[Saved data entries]
------------------------------------

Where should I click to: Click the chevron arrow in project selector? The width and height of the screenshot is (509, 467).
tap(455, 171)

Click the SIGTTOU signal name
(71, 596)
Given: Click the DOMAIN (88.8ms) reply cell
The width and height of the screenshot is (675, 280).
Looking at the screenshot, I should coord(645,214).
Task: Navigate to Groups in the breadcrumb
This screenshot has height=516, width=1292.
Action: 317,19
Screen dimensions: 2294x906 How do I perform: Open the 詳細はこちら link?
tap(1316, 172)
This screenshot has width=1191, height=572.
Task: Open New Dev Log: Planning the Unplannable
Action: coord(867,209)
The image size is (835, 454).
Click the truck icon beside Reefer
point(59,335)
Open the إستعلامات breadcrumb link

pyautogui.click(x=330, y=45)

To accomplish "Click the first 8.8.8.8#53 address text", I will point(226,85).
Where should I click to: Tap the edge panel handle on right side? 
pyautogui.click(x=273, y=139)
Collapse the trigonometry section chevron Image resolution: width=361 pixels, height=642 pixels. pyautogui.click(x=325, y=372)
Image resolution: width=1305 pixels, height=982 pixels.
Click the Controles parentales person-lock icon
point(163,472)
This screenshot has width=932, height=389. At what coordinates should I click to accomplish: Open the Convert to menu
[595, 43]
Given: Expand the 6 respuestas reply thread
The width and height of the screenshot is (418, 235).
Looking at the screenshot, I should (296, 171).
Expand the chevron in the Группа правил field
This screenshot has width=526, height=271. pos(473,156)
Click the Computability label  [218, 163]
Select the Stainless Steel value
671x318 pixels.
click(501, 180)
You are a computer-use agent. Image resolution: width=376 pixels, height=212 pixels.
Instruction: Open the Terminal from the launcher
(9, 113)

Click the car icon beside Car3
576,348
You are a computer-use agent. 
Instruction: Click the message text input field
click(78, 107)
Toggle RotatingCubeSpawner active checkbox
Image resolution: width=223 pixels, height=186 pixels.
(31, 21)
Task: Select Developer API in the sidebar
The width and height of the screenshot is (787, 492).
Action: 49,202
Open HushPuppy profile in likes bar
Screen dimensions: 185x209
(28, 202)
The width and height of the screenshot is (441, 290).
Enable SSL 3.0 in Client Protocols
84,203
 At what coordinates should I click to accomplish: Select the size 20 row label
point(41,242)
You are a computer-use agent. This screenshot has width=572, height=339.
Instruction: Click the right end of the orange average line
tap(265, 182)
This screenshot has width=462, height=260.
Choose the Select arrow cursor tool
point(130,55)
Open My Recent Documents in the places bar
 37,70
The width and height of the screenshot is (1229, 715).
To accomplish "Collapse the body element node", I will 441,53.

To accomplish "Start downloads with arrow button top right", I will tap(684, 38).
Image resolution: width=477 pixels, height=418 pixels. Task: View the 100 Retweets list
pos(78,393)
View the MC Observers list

------------------------------------

**What the exercise asks**
Set down exactly the line with "This screenshot has width=462, height=260." and each line after it up to the end of the records, adding nothing.

**Task output**
This screenshot has width=462, height=260.
Choose the Select arrow cursor tool
point(130,55)
Open My Recent Documents in the places bar
 37,70
The width and height of the screenshot is (1229, 715).
To accomplish "Collapse the body element node", I will 441,53.

To accomplish "Start downloads with arrow button top right", I will tap(684, 38).
Image resolution: width=477 pixels, height=418 pixels. Task: View the 100 Retweets list
pos(78,393)
View the MC Observers list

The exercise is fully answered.